**About this exercise:** Every record must be retyped exactly as it reads.

(Stored records)

=======

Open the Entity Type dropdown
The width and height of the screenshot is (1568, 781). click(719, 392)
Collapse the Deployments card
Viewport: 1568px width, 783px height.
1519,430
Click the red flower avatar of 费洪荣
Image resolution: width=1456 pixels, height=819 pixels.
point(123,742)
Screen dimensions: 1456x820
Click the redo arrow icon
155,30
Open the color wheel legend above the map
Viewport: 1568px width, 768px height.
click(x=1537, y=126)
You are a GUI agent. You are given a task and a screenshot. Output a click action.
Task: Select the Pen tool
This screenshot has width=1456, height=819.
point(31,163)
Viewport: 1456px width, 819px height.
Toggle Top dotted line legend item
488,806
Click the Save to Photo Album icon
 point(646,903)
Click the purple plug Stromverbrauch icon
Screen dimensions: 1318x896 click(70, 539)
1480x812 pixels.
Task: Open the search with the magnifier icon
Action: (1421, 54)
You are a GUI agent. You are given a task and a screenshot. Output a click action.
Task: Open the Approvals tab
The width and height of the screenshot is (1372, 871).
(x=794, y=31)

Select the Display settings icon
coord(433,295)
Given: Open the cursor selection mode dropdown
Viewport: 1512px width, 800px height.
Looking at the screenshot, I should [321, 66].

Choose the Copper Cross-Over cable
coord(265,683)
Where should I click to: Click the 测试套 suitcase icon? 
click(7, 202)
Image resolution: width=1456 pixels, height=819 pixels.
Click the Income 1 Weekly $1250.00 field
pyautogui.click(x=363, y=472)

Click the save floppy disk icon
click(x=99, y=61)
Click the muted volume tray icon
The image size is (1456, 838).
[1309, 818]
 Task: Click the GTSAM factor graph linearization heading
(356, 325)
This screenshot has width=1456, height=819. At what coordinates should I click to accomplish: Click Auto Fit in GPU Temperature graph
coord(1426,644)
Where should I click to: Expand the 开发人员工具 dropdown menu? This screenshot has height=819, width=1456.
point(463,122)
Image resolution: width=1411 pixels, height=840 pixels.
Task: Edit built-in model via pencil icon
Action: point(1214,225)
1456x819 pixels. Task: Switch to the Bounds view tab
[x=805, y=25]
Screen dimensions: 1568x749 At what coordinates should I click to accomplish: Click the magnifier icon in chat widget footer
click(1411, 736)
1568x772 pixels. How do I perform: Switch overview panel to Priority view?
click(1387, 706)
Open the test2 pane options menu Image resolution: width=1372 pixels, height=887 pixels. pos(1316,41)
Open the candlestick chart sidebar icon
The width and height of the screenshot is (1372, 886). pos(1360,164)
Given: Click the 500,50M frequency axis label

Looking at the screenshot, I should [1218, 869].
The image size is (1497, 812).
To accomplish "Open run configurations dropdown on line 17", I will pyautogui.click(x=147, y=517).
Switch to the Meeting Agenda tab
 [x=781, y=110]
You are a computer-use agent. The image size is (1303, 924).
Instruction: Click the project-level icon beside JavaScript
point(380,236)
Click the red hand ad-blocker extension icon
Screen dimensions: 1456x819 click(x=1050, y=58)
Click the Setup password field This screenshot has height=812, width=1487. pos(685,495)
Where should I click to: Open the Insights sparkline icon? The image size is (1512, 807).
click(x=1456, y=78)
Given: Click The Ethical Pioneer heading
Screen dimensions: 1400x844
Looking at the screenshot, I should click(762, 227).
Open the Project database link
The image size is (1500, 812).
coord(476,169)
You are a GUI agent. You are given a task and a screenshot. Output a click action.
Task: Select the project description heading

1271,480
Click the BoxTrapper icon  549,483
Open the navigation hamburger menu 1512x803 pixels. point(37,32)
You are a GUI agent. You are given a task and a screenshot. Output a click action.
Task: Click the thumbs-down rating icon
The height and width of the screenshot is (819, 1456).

=======

**Answer for this exercise:**
Open the Entity Type dropdown
The width and height of the screenshot is (1568, 781). click(719, 392)
Collapse the Deployments card
Viewport: 1568px width, 783px height.
1519,430
Click the red flower avatar of 费洪荣
Image resolution: width=1456 pixels, height=819 pixels.
point(123,742)
Screen dimensions: 1456x820
Click the redo arrow icon
155,30
Open the color wheel legend above the map
Viewport: 1568px width, 768px height.
click(x=1537, y=126)
You are a GUI agent. You are given a task and a screenshot. Output a click action.
Task: Select the Pen tool
This screenshot has width=1456, height=819.
point(31,163)
Viewport: 1456px width, 819px height.
Toggle Top dotted line legend item
488,806
Click the Save to Photo Album icon
 point(646,903)
Click the purple plug Stromverbrauch icon
Screen dimensions: 1318x896 click(70, 539)
1480x812 pixels.
Task: Open the search with the magnifier icon
Action: (1421, 54)
You are a GUI agent. You are given a task and a screenshot. Output a click action.
Task: Open the Approvals tab
The width and height of the screenshot is (1372, 871).
(x=794, y=31)

Select the Display settings icon
coord(433,295)
Given: Open the cursor selection mode dropdown
Viewport: 1512px width, 800px height.
Looking at the screenshot, I should [321, 66].

Choose the Copper Cross-Over cable
coord(265,683)
Where should I click to: Click the 测试套 suitcase icon? 
click(7, 202)
Image resolution: width=1456 pixels, height=819 pixels.
Click the Income 1 Weekly $1250.00 field
pyautogui.click(x=363, y=472)

Click the save floppy disk icon
click(x=99, y=61)
Click the muted volume tray icon
The image size is (1456, 838).
[1309, 818]
 Task: Click the GTSAM factor graph linearization heading
(356, 325)
This screenshot has width=1456, height=819. At what coordinates should I click to accomplish: Click Auto Fit in GPU Temperature graph
coord(1426,644)
Where should I click to: Expand the 开发人员工具 dropdown menu? This screenshot has height=819, width=1456.
point(463,122)
Image resolution: width=1411 pixels, height=840 pixels.
Task: Edit built-in model via pencil icon
Action: point(1214,225)
1456x819 pixels. Task: Switch to the Bounds view tab
[x=805, y=25]
Screen dimensions: 1568x749 At what coordinates should I click to accomplish: Click the magnifier icon in chat widget footer
click(1411, 736)
1568x772 pixels. How do I perform: Switch overview panel to Priority view?
click(1387, 706)
Open the test2 pane options menu Image resolution: width=1372 pixels, height=887 pixels. pos(1316,41)
Open the candlestick chart sidebar icon
The width and height of the screenshot is (1372, 886). pos(1360,164)
Given: Click the 500,50M frequency axis label

Looking at the screenshot, I should [1218, 869].
The image size is (1497, 812).
To accomplish "Open run configurations dropdown on line 17", I will pyautogui.click(x=147, y=517).
Switch to the Meeting Agenda tab
 [x=781, y=110]
You are a computer-use agent. The image size is (1303, 924).
Instruction: Click the project-level icon beside JavaScript
point(380,236)
Click the red hand ad-blocker extension icon
Screen dimensions: 1456x819 click(x=1050, y=58)
Click the Setup password field This screenshot has height=812, width=1487. pos(685,495)
Where should I click to: Open the Insights sparkline icon? The image size is (1512, 807).
click(x=1456, y=78)
Given: Click The Ethical Pioneer heading
Screen dimensions: 1400x844
Looking at the screenshot, I should click(762, 227).
Open the Project database link
The image size is (1500, 812).
coord(476,169)
You are a GUI agent. You are given a task and a screenshot. Output a click action.
Task: Select the project description heading

1271,480
Click the BoxTrapper icon  549,483
Open the navigation hamburger menu 1512x803 pixels. point(37,32)
You are a GUI agent. You are given a task and a screenshot. Output a click action.
Task: Click the thumbs-down rating icon
The height and width of the screenshot is (819, 1456).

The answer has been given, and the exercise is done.